Não importa se o mundo não te conhece ou se nunca vai te conhecer amados, pois “DEUS” te conhece e tuas atitudes não passam despercebidas diante dele e podem ter certeza, antes ele veja suas atitudes que o mundo... Pois o mundo não te fará ganhar a “DEUS”, mas este, te fara conquistar o mundo, pois no passado, só dois dos Apóstolos eram homens bem instruídos diante do mundo, ou seja, nos conhecimentos seculares; o Apóstolo Paulo, que era um homem letrado e o Apóstolo Lucas, que era médico, mas o restante, eram simples pescadores, mas para “DEUS”, eram instrumentos de conhecimento e fomentaram mudanças profundas no seio daquele povo, pois “Cristo” os ensinou e o “Espirito Santo” lhes deu o que era necessário para que eles fossem agentes de mudanças naquela sociedade.... conf. Atos 22:3; 1 Cor. 14:18; Col. 4:14!

E neste contexto é importante que sejamos prudentes, coerentes e corajosos diante de quaisquer que sejam os obstáculos, pois “o mundo não é para os fracos”, como nos diz o Dr. Pedro Calabrez, e eu digo mais: “o mundo não é para os fracos e nele, só os fortes sobrevivem”... E como já nos dizia a Ministra do Evangelho, Joyce Meyer: “Sua altitude, depende de suas atitudes”...

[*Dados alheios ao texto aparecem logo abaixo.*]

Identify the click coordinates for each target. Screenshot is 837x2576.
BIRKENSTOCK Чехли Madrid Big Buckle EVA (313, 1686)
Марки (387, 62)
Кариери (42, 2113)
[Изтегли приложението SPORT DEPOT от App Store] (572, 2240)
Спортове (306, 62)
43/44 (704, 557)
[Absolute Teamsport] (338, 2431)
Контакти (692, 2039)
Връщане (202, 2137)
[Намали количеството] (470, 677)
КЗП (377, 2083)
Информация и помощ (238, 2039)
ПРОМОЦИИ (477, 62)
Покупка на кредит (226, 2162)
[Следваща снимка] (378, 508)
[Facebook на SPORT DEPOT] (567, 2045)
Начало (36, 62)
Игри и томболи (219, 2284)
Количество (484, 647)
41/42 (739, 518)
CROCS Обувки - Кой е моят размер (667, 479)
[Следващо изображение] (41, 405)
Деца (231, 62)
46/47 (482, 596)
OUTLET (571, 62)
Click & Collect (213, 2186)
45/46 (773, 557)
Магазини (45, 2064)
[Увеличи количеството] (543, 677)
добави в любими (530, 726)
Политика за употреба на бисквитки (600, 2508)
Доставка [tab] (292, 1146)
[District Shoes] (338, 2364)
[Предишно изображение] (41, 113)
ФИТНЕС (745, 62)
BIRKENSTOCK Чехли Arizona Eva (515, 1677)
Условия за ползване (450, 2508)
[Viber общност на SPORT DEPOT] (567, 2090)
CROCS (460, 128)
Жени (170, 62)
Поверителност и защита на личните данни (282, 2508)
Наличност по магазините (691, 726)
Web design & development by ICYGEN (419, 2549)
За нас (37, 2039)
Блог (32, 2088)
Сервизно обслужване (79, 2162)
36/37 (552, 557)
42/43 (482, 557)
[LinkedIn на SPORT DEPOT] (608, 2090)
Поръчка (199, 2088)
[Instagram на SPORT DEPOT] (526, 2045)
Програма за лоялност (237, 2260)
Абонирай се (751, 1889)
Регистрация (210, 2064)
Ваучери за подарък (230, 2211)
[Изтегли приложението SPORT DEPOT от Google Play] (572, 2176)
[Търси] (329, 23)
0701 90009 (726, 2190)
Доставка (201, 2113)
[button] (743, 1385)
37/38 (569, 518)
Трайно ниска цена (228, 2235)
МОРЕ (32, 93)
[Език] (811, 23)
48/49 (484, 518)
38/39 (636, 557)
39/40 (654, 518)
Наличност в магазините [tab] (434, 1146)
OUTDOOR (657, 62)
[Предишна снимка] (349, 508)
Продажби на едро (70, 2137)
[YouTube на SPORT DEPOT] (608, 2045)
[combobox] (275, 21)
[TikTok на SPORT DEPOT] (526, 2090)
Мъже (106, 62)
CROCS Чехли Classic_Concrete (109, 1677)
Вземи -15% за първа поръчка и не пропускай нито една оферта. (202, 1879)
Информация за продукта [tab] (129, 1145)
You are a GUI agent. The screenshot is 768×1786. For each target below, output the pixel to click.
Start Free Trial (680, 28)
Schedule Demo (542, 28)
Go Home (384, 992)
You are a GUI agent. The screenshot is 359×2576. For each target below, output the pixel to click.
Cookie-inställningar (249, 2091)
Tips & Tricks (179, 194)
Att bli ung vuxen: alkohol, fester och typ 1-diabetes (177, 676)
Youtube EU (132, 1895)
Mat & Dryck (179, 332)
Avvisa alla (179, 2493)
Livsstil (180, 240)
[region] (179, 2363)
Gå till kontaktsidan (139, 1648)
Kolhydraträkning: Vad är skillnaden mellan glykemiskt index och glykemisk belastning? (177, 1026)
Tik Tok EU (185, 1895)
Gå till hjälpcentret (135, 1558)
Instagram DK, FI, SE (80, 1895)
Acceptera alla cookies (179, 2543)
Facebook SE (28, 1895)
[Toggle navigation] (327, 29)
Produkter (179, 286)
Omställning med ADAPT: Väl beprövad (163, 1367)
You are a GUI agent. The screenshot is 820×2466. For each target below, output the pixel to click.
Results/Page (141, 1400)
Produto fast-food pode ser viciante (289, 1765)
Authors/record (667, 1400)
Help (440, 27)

Quando nossas decisões não estão mudando o mundo para melhor, devemos repensá-las. E quando as mudanças provenientes desta reflexão também não contribuírem para um mundo melhor, devem ser repensadas mais uma vez e até que se chegue ao ideal de Justiça, devemos estar sempre repensando-as. Portanto, não são apenas as mudanças que importam, mas as contribuições provenientes destas para tornar o mundo um lugar melhor para vivermos...

E aqui mais uma vez reporto-me as palavras sábias do Dr. e Prof. Eduardo Juan Couture Etcheverry:

"Teu dever é lutar pelo Direito, mas se um dia encontrares o Direito em conflito com a Justiça, luta pela Justiça". (Eduardo Juan Couture Etcheverry 1904-1956)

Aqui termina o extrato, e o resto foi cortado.